RECORDS:

☆ ☆ ☆ ☆ ☆ ☆ ☆

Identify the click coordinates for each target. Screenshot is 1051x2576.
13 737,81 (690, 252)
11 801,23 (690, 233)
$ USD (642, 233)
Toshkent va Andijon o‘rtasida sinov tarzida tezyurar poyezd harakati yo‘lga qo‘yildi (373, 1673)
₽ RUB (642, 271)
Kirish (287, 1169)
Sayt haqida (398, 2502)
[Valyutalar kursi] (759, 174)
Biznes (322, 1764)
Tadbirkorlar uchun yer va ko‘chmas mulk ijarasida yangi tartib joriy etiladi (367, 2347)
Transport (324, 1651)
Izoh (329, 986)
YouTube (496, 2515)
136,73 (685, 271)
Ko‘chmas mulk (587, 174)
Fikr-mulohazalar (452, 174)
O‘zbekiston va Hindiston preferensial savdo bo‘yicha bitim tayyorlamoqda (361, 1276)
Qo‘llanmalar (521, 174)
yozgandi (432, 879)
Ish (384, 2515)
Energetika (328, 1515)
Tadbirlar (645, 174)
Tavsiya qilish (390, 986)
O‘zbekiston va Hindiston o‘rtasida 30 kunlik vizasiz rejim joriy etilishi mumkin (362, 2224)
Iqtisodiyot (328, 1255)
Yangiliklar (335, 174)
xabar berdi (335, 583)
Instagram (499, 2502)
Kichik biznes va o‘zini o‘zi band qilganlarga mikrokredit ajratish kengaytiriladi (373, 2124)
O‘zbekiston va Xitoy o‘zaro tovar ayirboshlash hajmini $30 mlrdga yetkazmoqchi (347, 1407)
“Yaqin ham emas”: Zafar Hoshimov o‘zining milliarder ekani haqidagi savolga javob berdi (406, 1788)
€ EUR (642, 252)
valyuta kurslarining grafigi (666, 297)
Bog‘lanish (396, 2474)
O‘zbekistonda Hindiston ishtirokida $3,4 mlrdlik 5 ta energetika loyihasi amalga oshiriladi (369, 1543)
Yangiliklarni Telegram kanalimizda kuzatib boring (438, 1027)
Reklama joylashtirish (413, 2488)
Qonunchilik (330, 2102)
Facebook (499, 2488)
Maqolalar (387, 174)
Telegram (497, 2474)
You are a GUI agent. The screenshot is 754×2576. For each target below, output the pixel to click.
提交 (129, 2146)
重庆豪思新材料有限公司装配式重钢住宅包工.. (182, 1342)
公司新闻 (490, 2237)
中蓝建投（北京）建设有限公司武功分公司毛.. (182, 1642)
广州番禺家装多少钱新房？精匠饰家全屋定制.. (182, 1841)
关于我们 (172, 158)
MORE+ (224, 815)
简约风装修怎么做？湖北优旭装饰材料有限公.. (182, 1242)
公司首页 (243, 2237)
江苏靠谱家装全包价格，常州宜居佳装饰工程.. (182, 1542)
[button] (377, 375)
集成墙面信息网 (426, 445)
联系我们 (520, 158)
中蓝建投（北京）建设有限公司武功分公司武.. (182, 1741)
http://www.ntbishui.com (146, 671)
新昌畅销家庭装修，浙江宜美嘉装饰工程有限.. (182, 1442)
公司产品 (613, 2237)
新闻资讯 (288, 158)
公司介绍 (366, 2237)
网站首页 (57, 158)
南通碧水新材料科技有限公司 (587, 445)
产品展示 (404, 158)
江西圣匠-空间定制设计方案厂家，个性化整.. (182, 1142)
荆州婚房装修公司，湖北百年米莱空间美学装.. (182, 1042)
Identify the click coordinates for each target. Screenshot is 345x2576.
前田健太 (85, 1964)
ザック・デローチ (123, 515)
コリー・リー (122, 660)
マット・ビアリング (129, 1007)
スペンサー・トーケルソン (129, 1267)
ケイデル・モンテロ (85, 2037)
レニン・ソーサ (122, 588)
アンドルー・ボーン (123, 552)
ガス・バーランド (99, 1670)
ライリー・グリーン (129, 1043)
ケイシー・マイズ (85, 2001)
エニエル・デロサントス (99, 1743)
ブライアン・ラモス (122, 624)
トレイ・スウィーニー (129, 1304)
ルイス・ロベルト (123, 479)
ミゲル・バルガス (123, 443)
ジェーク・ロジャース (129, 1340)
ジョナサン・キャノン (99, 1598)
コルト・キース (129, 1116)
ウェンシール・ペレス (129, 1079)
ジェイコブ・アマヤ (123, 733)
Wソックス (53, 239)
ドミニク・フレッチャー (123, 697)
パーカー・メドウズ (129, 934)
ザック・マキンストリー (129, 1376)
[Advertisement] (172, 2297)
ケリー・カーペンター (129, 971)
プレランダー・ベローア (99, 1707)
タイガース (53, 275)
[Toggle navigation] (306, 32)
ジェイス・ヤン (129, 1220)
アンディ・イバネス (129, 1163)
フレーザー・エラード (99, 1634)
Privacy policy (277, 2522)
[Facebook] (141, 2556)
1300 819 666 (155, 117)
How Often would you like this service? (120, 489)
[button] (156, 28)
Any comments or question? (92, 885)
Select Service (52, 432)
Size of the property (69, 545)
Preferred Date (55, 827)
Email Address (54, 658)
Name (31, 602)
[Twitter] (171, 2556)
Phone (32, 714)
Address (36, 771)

☆ ☆ ☆ ☆ ☆ ☆ ☆

TASK ITEM: Reproduce each entry exactly, with nothing missing.

SOLVED PROBLEM:
Identify the click coordinates for each target. Screenshot is 1051x2576.
13 737,81 (690, 252)
11 801,23 (690, 233)
$ USD (642, 233)
Toshkent va Andijon o‘rtasida sinov tarzida tezyurar poyezd harakati yo‘lga qo‘yildi (373, 1673)
₽ RUB (642, 271)
Kirish (287, 1169)
Sayt haqida (398, 2502)
[Valyutalar kursi] (759, 174)
Biznes (322, 1764)
Tadbirkorlar uchun yer va ko‘chmas mulk ijarasida yangi tartib joriy etiladi (367, 2347)
Transport (324, 1651)
Izoh (329, 986)
YouTube (496, 2515)
136,73 (685, 271)
Ko‘chmas mulk (587, 174)
Fikr-mulohazalar (452, 174)
O‘zbekiston va Hindiston preferensial savdo bo‘yicha bitim tayyorlamoqda (361, 1276)
Qo‘llanmalar (521, 174)
yozgandi (432, 879)
Ish (384, 2515)
Energetika (328, 1515)
Tadbirlar (645, 174)
Tavsiya qilish (390, 986)
O‘zbekiston va Hindiston o‘rtasida 30 kunlik vizasiz rejim joriy etilishi mumkin (362, 2224)
Iqtisodiyot (328, 1255)
Yangiliklar (335, 174)
xabar berdi (335, 583)
Instagram (499, 2502)
Kichik biznes va o‘zini o‘zi band qilganlarga mikrokredit ajratish kengaytiriladi (373, 2124)
O‘zbekiston va Xitoy o‘zaro tovar ayirboshlash hajmini $30 mlrdga yetkazmoqchi (347, 1407)
“Yaqin ham emas”: Zafar Hoshimov o‘zining milliarder ekani haqidagi savolga javob berdi (406, 1788)
€ EUR (642, 252)
valyuta kurslarining grafigi (666, 297)
Bog‘lanish (396, 2474)
O‘zbekistonda Hindiston ishtirokida $3,4 mlrdlik 5 ta energetika loyihasi amalga oshiriladi (369, 1543)
Yangiliklarni Telegram kanalimizda kuzatib boring (438, 1027)
Reklama joylashtirish (413, 2488)
Qonunchilik (330, 2102)
Facebook (499, 2488)
Maqolalar (387, 174)
Telegram (497, 2474)
You are a GUI agent. The screenshot is 754×2576. For each target below, output the pixel to click.
提交 (129, 2146)
重庆豪思新材料有限公司装配式重钢住宅包工.. (182, 1342)
公司新闻 (490, 2237)
中蓝建投（北京）建设有限公司武功分公司毛.. (182, 1642)
广州番禺家装多少钱新房？精匠饰家全屋定制.. (182, 1841)
关于我们 (172, 158)
MORE+ (224, 815)
简约风装修怎么做？湖北优旭装饰材料有限公.. (182, 1242)
公司首页 (243, 2237)
江苏靠谱家装全包价格，常州宜居佳装饰工程.. (182, 1542)
[button] (377, 375)
集成墙面信息网 (426, 445)
联系我们 (520, 158)
中蓝建投（北京）建设有限公司武功分公司武.. (182, 1741)
http://www.ntbishui.com (146, 671)
新昌畅销家庭装修，浙江宜美嘉装饰工程有限.. (182, 1442)
公司产品 (613, 2237)
新闻资讯 (288, 158)
公司介绍 (366, 2237)
网站首页 (57, 158)
南通碧水新材料科技有限公司 (587, 445)
产品展示 (404, 158)
江西圣匠-空间定制设计方案厂家，个性化整.. (182, 1142)
荆州婚房装修公司，湖北百年米莱空间美学装.. (182, 1042)
Identify the click coordinates for each target. Screenshot is 345x2576.
前田健太 (85, 1964)
ザック・デローチ (123, 515)
コリー・リー (122, 660)
マット・ビアリング (129, 1007)
スペンサー・トーケルソン (129, 1267)
ケイデル・モンテロ (85, 2037)
レニン・ソーサ (122, 588)
アンドルー・ボーン (123, 552)
ガス・バーランド (99, 1670)
ライリー・グリーン (129, 1043)
ケイシー・マイズ (85, 2001)
エニエル・デロサントス (99, 1743)
ブライアン・ラモス (122, 624)
トレイ・スウィーニー (129, 1304)
ルイス・ロベルト (123, 479)
ミゲル・バルガス (123, 443)
ジェーク・ロジャース (129, 1340)
ジョナサン・キャノン (99, 1598)
コルト・キース (129, 1116)
ウェンシール・ペレス (129, 1079)
ジェイコブ・アマヤ (123, 733)
Wソックス (53, 239)
ドミニク・フレッチャー (123, 697)
パーカー・メドウズ (129, 934)
ザック・マキンストリー (129, 1376)
[Advertisement] (172, 2297)
ケリー・カーペンター (129, 971)
プレランダー・ベローア (99, 1707)
タイガース (53, 275)
[Toggle navigation] (306, 32)
ジェイス・ヤン (129, 1220)
アンディ・イバネス (129, 1163)
フレーザー・エラード (99, 1634)
Privacy policy (277, 2522)
[Facebook] (141, 2556)
1300 819 666 (155, 117)
How Often would you like this service? (120, 489)
[button] (156, 28)
Any comments or question? (92, 885)
Select Service (52, 432)
Size of the property (69, 545)
Preferred Date (55, 827)
Email Address (54, 658)
Name (31, 602)
[Twitter] (171, 2556)
Phone (32, 714)
Address (36, 771)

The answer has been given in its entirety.